**Objectif de l'exercice**
D'après l'extrait de lecture liturgique, de quoi la source qui jaillira lavera-t-elle la maison de David et les habitants de Jérusalem ? Répondez en une phrase, s'il vous plaît.

**Extrait de page**
Ce jour-là, il y aura une source qui jaillira pour la maison de David et pour les habitants de Jérusalem : elle les lavera de leur péché et de leur souillure.
Psaume : Ps 62 (63), 2, 3-4, 5-6, 8-9
R/ Mon âme a soif de toi, Seigneur, mon Dieu.
(cf. Ps 62, 2b)
Dieu, tu es mon Dieu,
je te cherche dès l’aube :
mon âme a soif de toi ;
après toi languit ma chair,
terre aride, altérée, sans eau.
Je t’ai contemplé au sanctuaire,
j’ai vu ta force et ta gloire.
Ton amour vaut mieux que la vie :
tu seras la louange de mes lèvres !
Toute ma vie je vais te bénir,
lever les mains en invoquant ton nom.
Comme par un festin je serai rassasié ;
la joie sur les lèvres, je dirai ta louange.
Oui, tu es venu à mon secours :
je crie de joie à l’ombre de tes ailes.
Mon âme s’attache à toi,
ta main droite me soutient.
2ème lecture : « Vous tous que le baptême a unis au Christ, vous avez revêtu le Christ » (Ga 3, 26-29)

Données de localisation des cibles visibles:
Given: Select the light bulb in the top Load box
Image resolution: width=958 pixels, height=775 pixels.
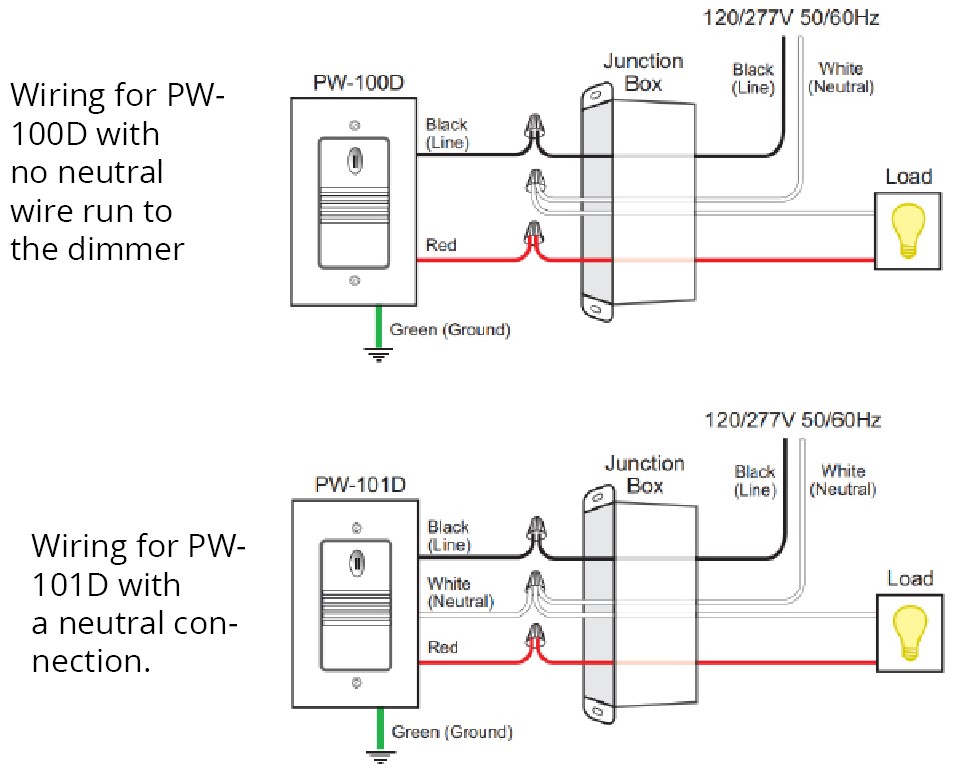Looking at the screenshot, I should (x=908, y=230).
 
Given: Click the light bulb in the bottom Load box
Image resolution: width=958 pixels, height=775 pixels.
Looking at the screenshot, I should (x=911, y=632).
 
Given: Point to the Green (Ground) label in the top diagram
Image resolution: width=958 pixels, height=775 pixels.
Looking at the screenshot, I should (x=449, y=329).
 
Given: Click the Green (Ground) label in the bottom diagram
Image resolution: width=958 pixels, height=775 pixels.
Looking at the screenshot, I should (x=452, y=732).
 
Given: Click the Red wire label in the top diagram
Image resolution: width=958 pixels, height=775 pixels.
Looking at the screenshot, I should (x=441, y=245).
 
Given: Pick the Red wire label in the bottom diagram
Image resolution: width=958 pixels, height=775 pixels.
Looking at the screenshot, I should (x=443, y=648).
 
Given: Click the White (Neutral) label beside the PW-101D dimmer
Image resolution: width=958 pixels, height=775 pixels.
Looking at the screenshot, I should (x=461, y=592).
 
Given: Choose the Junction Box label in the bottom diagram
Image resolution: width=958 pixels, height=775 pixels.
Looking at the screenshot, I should (x=644, y=474).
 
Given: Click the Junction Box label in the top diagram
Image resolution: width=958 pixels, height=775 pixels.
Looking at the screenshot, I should (x=642, y=72).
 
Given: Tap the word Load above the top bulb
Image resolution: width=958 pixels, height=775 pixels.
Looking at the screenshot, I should (x=908, y=177).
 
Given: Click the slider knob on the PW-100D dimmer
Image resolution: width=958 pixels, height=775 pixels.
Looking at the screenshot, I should (x=354, y=159).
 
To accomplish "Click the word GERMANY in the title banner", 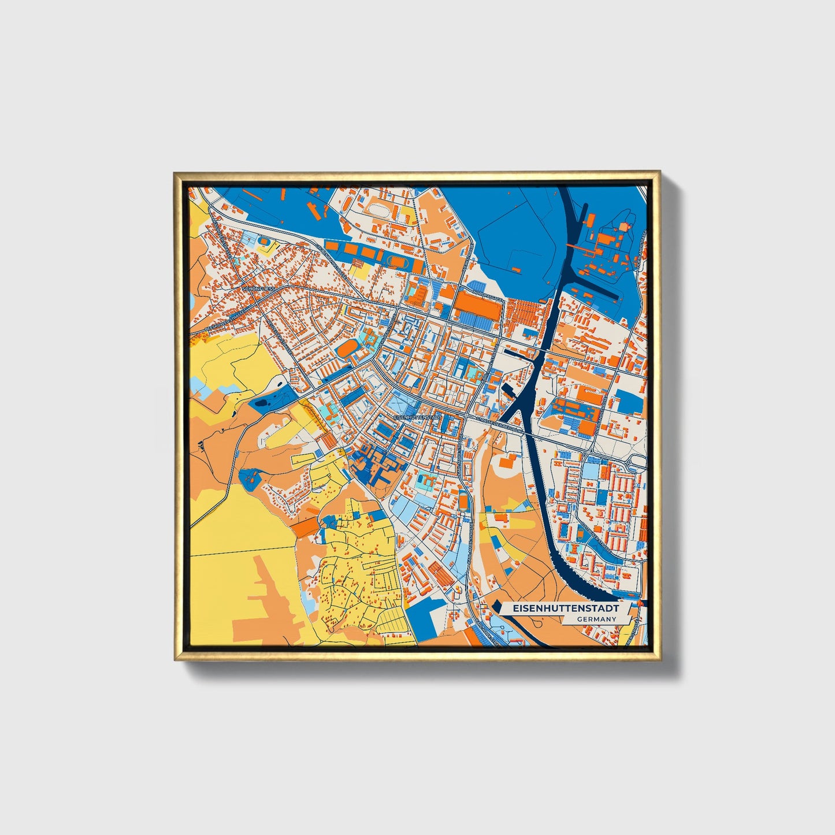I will click(596, 619).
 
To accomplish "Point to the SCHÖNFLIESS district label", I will click(258, 287).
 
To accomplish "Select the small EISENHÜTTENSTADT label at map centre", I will click(417, 417).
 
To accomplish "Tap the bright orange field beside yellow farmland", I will click(307, 525).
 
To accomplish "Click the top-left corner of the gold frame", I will click(175, 173).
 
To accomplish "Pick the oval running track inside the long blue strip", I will click(398, 261).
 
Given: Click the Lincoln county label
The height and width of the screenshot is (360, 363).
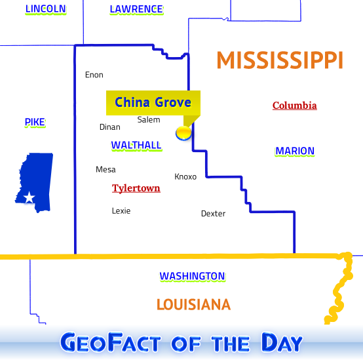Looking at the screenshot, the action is pos(45,9).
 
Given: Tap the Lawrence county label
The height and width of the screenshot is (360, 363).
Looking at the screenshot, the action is pos(136,9).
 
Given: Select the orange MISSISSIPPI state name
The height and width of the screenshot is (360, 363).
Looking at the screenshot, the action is pos(280,60).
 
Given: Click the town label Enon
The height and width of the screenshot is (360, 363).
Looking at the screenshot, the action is pos(94,75).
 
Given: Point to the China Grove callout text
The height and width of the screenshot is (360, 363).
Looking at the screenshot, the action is pos(153,102).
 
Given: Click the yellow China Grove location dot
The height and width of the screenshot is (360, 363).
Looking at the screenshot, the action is pos(184,133).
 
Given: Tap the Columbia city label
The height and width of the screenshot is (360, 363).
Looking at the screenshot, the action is pos(295,106).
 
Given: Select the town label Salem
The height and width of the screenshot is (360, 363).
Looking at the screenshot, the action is pos(149,119).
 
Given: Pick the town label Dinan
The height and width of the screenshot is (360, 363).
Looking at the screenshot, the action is pos(110,127).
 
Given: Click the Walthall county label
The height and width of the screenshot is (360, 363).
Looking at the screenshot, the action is pos(136,145).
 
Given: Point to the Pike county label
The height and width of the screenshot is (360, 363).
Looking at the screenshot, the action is pos(35,122).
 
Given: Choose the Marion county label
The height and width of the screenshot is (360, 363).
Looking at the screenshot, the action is pos(295,151).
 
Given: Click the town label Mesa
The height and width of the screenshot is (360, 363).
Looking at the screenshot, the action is pos(105,169).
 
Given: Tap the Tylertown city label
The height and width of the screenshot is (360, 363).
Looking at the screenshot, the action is pos(136,188).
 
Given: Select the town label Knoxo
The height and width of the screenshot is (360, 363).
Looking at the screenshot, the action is pos(185,176).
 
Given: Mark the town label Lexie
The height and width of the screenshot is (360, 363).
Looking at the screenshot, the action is pos(121,210).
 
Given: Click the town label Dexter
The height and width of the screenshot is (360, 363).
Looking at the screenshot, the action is pos(213,213).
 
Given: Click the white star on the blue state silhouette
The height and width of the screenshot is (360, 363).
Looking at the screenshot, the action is pos(29,197).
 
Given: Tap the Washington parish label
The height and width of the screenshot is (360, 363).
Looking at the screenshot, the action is pos(192,276).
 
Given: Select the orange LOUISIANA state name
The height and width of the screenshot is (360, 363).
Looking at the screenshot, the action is pos(193,304).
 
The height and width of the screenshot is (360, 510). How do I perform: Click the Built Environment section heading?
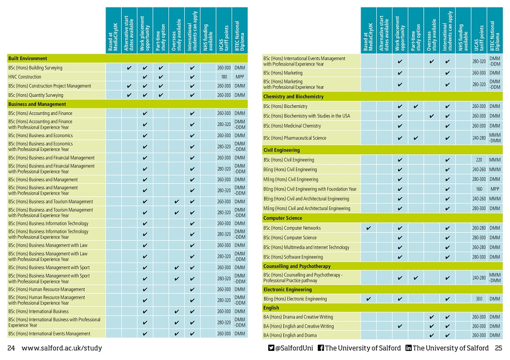tap(28, 58)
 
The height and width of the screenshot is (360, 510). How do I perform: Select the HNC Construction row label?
tap(25, 77)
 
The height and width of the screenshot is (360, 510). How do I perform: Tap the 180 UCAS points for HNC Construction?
tap(224, 77)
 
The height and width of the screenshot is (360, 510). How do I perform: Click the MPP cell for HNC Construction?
tap(240, 77)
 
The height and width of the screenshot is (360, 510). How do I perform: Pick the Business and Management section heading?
tap(37, 104)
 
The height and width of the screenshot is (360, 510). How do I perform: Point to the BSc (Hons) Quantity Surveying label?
tap(36, 95)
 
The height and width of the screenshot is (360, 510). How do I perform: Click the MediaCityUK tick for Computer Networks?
tap(368, 228)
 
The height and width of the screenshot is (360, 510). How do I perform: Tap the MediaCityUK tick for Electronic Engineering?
tap(368, 299)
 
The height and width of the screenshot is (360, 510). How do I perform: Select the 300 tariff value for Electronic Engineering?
tap(479, 299)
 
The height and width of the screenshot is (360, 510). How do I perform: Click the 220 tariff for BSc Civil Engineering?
tap(479, 160)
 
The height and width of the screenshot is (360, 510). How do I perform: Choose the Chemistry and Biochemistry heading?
tap(293, 97)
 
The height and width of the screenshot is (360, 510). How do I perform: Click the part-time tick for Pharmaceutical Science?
tap(415, 138)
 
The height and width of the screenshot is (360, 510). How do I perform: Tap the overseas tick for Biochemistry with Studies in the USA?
tap(431, 116)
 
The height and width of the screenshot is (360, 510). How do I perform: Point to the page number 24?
tap(11, 348)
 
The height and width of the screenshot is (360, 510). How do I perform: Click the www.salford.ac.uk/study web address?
tap(62, 348)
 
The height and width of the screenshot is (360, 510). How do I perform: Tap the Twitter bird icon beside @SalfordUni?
tap(271, 348)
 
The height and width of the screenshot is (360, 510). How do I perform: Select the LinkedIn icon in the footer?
tap(409, 348)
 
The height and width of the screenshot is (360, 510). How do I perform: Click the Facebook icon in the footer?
tap(321, 348)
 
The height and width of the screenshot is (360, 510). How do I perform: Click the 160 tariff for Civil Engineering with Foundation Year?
tap(479, 189)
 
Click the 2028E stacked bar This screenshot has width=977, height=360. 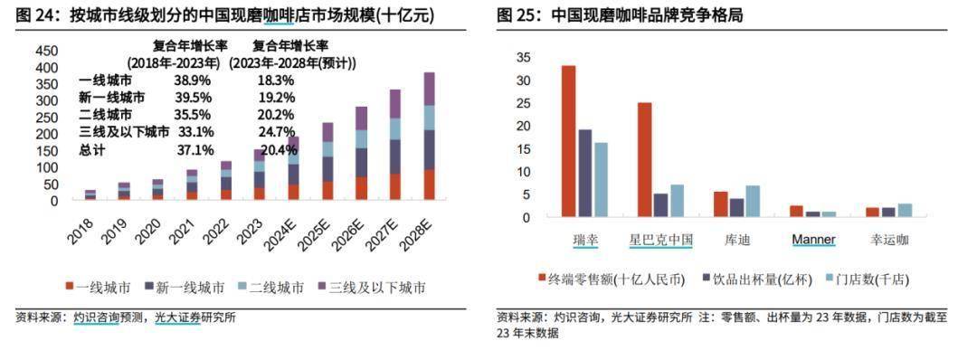429,136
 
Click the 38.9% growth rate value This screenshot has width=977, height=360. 193,80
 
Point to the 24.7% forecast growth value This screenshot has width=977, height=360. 276,132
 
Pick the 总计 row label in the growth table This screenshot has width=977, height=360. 92,149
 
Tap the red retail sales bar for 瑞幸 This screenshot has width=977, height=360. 568,141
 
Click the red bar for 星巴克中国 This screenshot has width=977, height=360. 644,160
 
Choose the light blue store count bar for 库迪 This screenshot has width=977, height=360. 753,201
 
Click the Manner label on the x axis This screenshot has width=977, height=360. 813,240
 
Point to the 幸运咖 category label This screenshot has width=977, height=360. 889,240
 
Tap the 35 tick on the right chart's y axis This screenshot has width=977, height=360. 523,57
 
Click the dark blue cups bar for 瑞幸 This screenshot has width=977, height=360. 585,174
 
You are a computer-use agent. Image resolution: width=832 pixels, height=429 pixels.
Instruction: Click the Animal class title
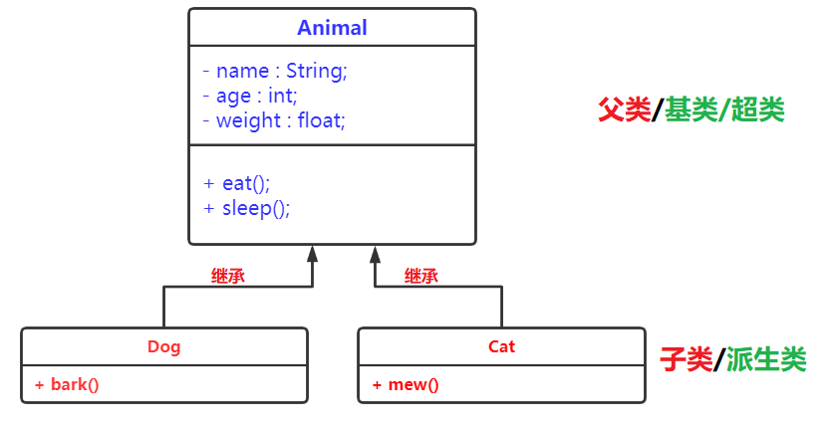pos(332,28)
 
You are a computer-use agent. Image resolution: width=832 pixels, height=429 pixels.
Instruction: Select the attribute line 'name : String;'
pos(274,72)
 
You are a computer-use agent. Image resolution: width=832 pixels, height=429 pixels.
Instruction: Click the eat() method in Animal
pos(237,183)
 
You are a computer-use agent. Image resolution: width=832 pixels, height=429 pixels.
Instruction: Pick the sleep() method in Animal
pos(247,208)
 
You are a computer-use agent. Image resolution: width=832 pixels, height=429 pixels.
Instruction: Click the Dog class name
pos(164,346)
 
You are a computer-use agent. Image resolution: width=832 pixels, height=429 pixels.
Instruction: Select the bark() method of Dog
pos(67,384)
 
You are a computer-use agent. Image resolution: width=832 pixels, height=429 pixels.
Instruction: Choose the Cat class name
pos(502,346)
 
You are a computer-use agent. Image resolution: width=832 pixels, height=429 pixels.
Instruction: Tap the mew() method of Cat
pos(406,384)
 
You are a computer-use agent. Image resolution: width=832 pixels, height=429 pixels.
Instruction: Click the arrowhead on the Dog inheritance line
pos(313,253)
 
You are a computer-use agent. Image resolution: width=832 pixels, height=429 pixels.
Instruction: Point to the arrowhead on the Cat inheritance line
pos(376,253)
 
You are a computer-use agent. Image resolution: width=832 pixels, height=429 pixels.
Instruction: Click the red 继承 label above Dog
pos(228,277)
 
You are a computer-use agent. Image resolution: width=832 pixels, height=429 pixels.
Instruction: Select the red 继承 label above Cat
pos(421,277)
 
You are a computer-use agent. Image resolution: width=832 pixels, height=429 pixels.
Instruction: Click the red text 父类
pos(624,109)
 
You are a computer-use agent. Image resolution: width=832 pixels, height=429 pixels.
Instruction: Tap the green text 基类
pos(692,109)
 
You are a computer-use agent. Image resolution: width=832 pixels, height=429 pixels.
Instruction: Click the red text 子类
pos(687,359)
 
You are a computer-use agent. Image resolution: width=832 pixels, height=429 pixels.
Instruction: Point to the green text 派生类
pos(766,359)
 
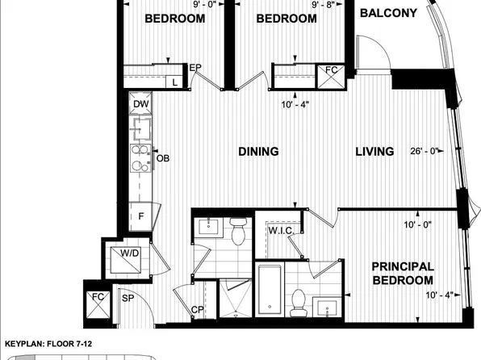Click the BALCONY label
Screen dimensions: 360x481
point(389,13)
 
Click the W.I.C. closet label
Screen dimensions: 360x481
point(280,229)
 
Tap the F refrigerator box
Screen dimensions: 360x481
point(140,216)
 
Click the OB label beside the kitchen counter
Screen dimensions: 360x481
point(162,157)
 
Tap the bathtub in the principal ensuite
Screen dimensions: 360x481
point(268,289)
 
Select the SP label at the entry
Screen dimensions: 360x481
point(127,299)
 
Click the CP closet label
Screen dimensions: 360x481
point(197,310)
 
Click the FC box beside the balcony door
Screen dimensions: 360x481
point(332,71)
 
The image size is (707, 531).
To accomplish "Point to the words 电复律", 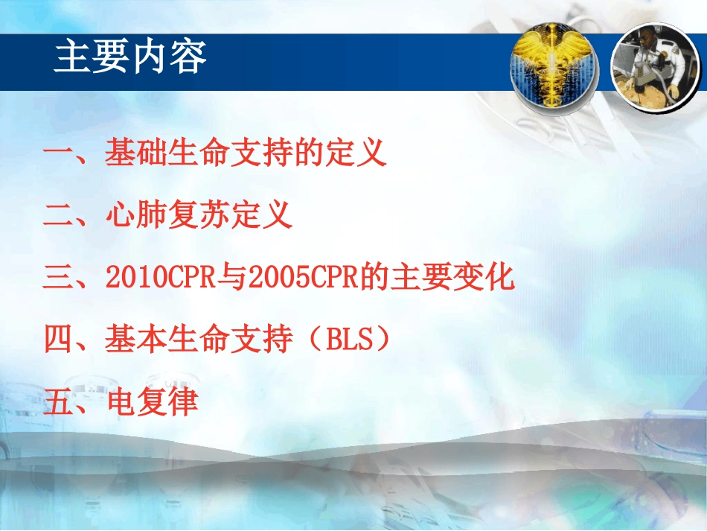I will tap(153, 403).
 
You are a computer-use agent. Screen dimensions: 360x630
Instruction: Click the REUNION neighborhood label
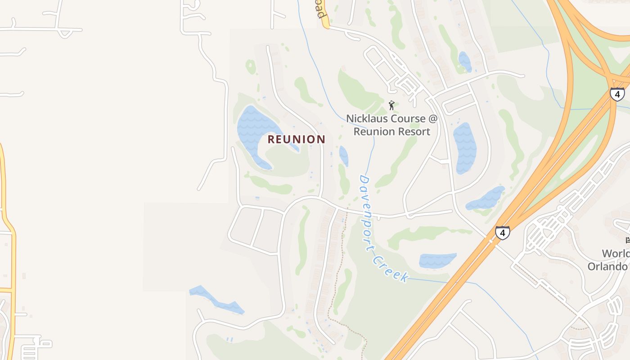296,140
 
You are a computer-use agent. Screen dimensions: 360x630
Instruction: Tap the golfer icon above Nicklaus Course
392,105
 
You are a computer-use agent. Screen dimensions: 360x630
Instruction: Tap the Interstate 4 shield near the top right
617,94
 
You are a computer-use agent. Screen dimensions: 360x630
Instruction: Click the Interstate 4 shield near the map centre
502,233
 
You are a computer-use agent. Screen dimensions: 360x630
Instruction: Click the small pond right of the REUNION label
343,155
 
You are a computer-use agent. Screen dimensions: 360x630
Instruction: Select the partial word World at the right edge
616,254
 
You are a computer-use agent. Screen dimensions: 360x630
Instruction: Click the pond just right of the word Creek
436,261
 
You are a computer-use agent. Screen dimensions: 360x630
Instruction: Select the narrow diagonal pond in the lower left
216,299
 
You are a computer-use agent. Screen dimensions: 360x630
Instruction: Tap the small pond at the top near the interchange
465,62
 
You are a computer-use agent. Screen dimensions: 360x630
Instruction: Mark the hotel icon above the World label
628,240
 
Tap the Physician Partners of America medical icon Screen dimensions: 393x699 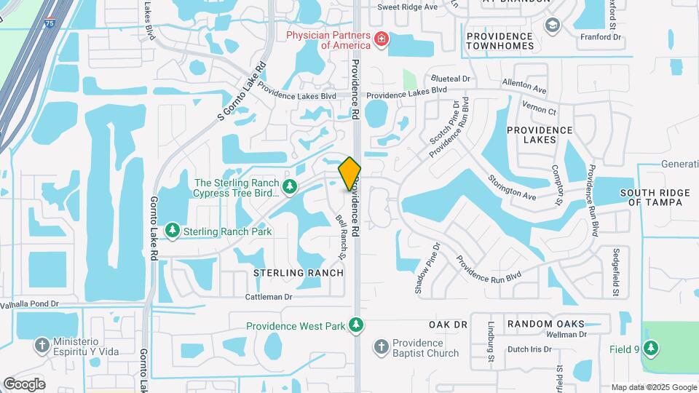click(380, 39)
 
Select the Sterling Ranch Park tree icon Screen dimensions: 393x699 click(172, 231)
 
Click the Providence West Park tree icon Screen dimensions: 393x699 click(355, 325)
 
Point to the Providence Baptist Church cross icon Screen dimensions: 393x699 click(382, 346)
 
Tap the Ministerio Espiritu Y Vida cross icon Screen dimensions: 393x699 click(42, 345)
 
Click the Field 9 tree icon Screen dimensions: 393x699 click(650, 349)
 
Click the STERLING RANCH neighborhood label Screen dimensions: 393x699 click(298, 273)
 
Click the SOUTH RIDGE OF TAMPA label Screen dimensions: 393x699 click(651, 197)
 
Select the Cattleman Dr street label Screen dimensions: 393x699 click(268, 297)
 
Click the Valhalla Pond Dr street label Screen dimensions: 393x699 click(29, 303)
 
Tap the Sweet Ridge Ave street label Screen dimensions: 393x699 click(408, 7)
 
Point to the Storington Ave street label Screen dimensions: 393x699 click(512, 186)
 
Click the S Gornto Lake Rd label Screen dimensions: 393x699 click(242, 92)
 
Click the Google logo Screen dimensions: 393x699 click(24, 384)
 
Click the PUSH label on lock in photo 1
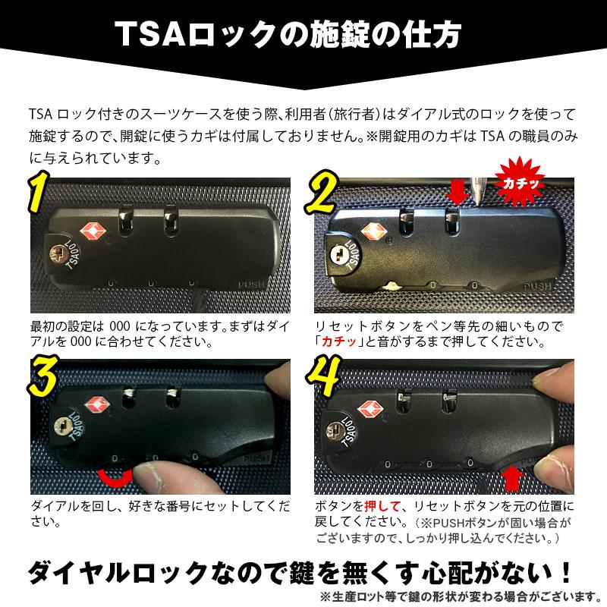(x=251, y=286)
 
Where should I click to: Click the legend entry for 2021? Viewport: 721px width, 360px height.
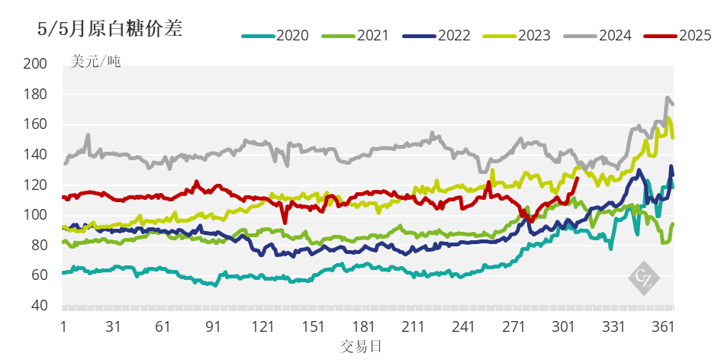click(357, 35)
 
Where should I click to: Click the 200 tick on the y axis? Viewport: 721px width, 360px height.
click(36, 64)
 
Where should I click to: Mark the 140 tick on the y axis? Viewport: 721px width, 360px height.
click(36, 155)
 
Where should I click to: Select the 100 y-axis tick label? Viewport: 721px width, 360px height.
click(36, 215)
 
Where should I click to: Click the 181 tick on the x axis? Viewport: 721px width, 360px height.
click(363, 326)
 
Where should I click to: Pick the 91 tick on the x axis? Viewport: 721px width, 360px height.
click(213, 326)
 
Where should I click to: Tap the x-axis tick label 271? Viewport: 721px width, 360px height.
click(513, 326)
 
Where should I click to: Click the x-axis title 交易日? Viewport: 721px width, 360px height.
click(361, 346)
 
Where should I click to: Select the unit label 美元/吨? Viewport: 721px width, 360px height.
click(95, 62)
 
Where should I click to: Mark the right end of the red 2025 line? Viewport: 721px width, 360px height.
click(577, 178)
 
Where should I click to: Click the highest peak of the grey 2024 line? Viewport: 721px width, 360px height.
click(668, 98)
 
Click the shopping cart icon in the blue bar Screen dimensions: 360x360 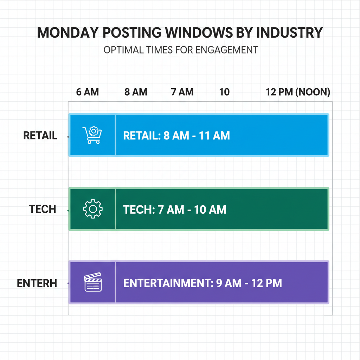click(92, 135)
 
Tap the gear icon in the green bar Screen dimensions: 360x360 click(93, 209)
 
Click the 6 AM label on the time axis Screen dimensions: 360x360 click(88, 92)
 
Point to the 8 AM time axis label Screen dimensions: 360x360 click(136, 92)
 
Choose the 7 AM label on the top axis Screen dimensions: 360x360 click(182, 92)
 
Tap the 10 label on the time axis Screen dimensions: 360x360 click(224, 92)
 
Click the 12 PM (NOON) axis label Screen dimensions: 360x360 click(298, 92)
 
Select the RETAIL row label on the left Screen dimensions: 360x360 click(40, 136)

**Réponse**
Elle les lavera de leur péché et de leur souillure.